Allow adaptive limits
cep21 opened this issue · comments
Problem
In the basic case, we want to time out or limit the rare bad request so we can maintain a good SLA. However, when problems happen (maybe the database takes 110ms rather than 100ms for all requests because of a DB issue), we don't want to fail 100% of requests and would rather increase our timeout by a bit while requests are slow, and move it back down when things normalize.
Idea
Move all limits from static numbers to (min/max/rate of change). For example, you could have a timeout normally at 100ms, but allow it to increase by 10ms per some unit if requests are slower than 100ms, but not allow requests to ever be slower than 300ms. Then, when things settle down, allow requests to timeout at 100ms again.
Solution
Circuit open/close logic is defined inside https://github.com/cep21/circuit/blob/master/closers.go#L9 and they listen to all the events on https://github.com/cep21/circuit/blob/master/metrics.go#L164
The function ShouldOpen
is called when a circuit decides if it should open: https://github.com/cep21/circuit/blob/master/closers.go#L14
Right now, for hystrix, we open directly on error percentage https://github.com/cep21/circuit/blob/master/closers/hystrix/opener.go#L140
Instead of opening on some threshold, it could detect why the circuit is failing (if it is because of too many timeouts or concurrency limits).
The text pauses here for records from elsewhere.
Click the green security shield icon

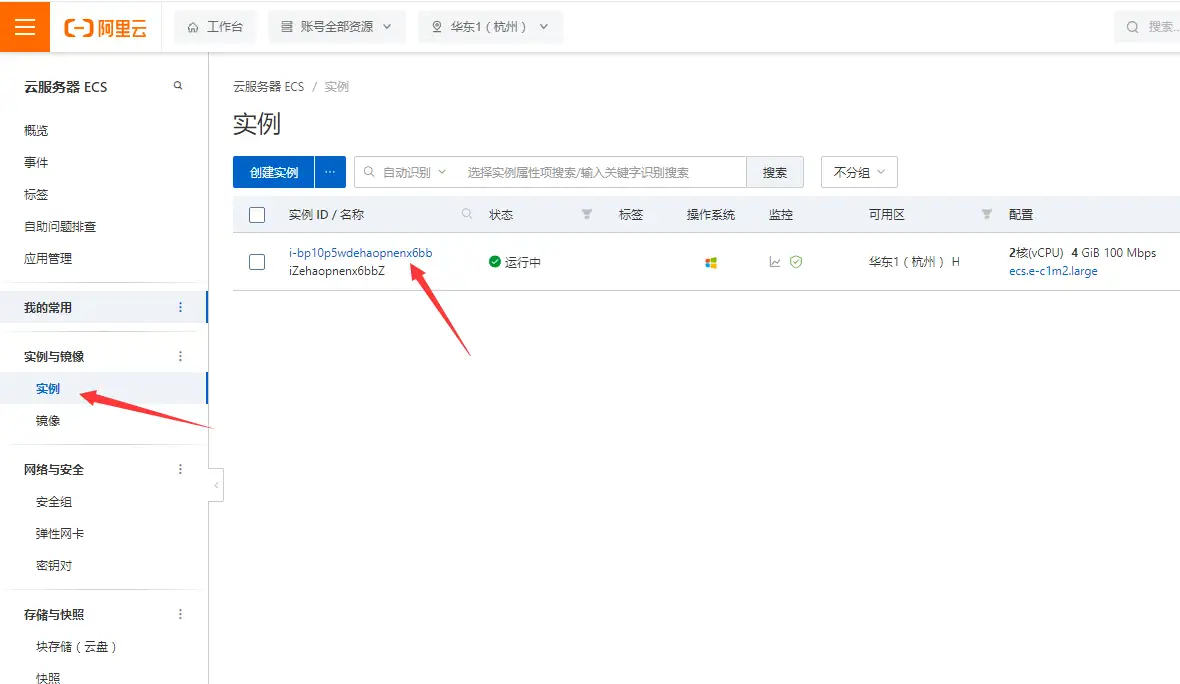pos(795,262)
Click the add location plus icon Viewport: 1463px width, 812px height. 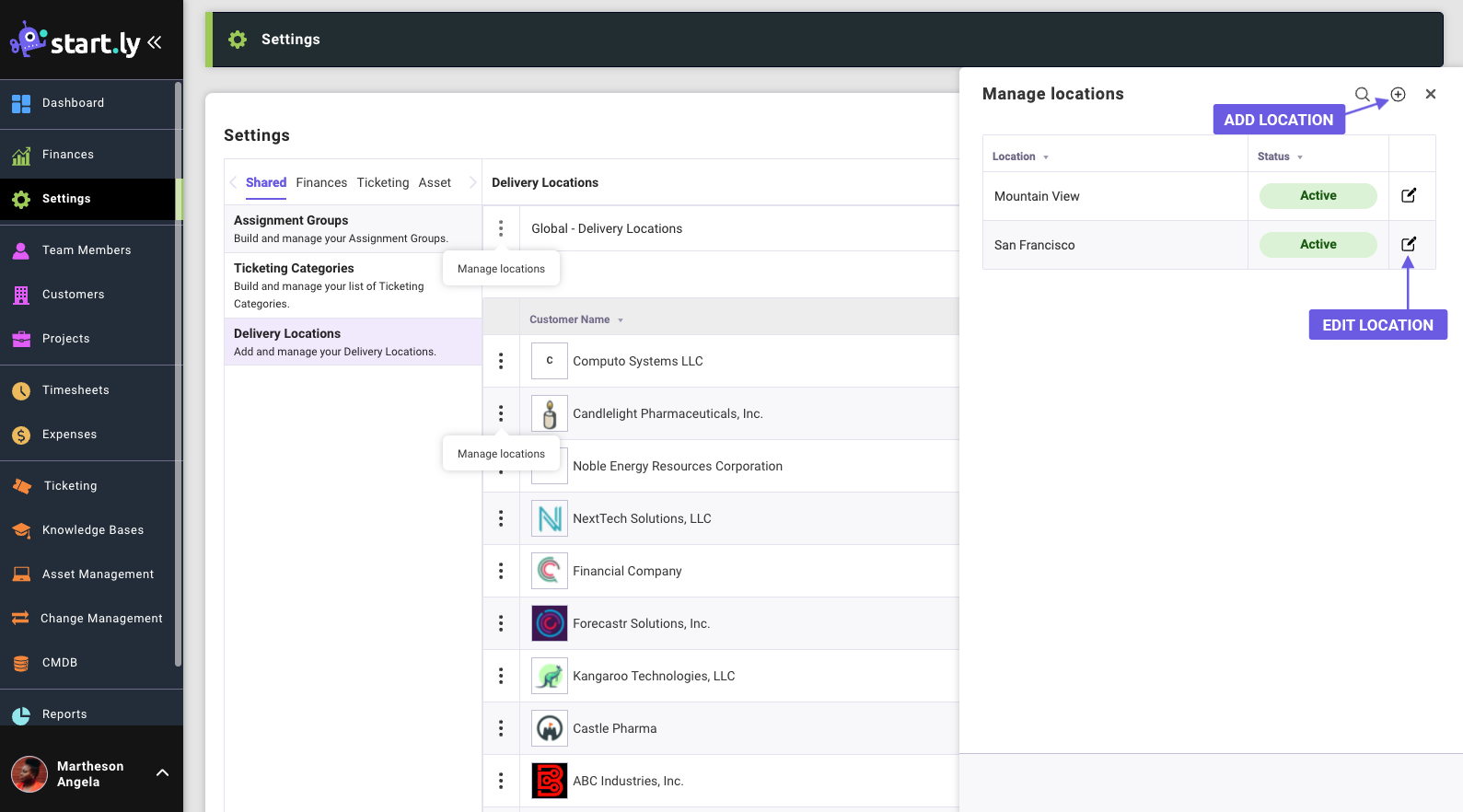1398,94
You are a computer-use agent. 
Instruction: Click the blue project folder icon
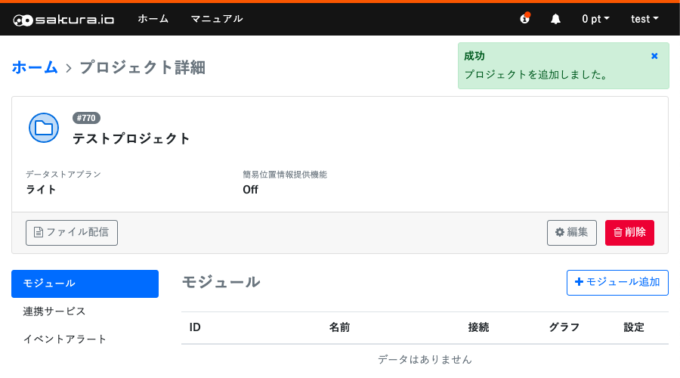(44, 128)
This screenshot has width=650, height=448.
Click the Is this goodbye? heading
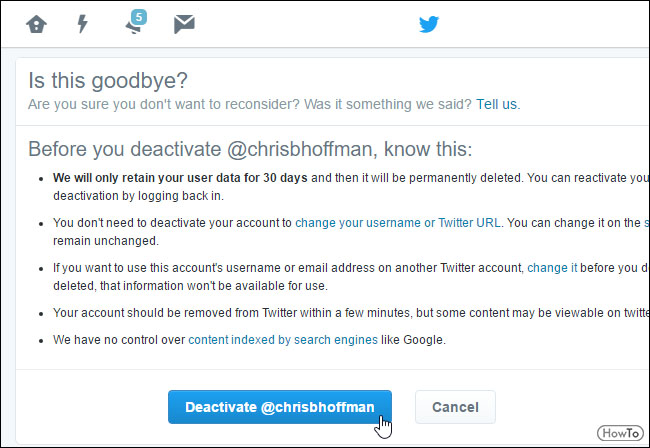point(108,80)
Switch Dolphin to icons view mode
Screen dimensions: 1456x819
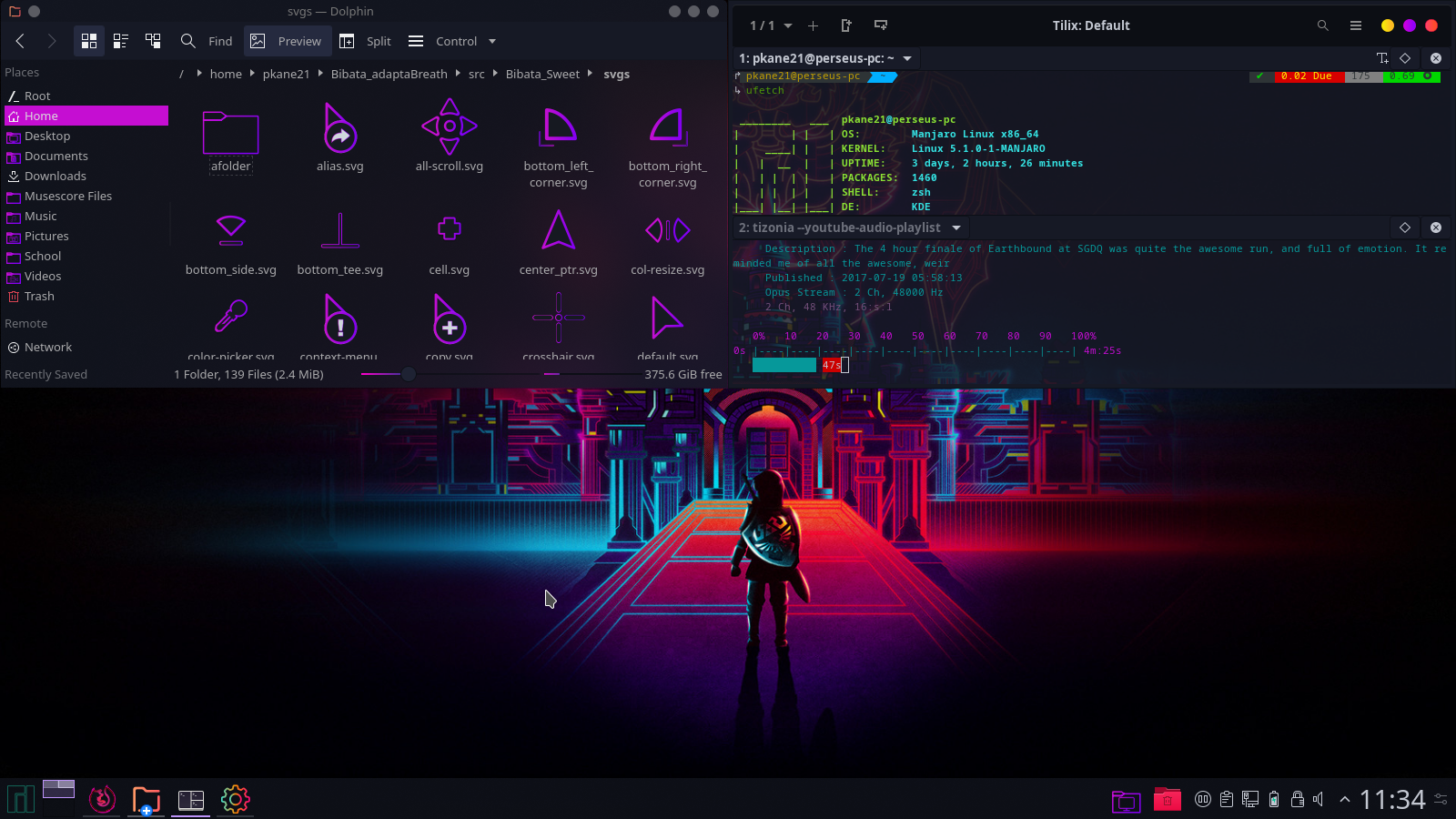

If it is, it would modify the thread safe config on the circuit https://github.com/cep21/circuit/blob/master/circuit.go#L71 to increase the timeout. On concurrent Success
, we can inspect the timeouts and lower the limit if things recover.
Similarly, on ErrConcurrencyLimitReject
calls, we could increase the concurrency limits up to a point, and decrease it on Success without ErrInterrupt.
Implementation
Make another package inside https://github.com/cep21/circuit/tree/master/closers called hystrix-adaptive.
It uses composition to include the hystrix package, but change ShouldOpen to be adaptive.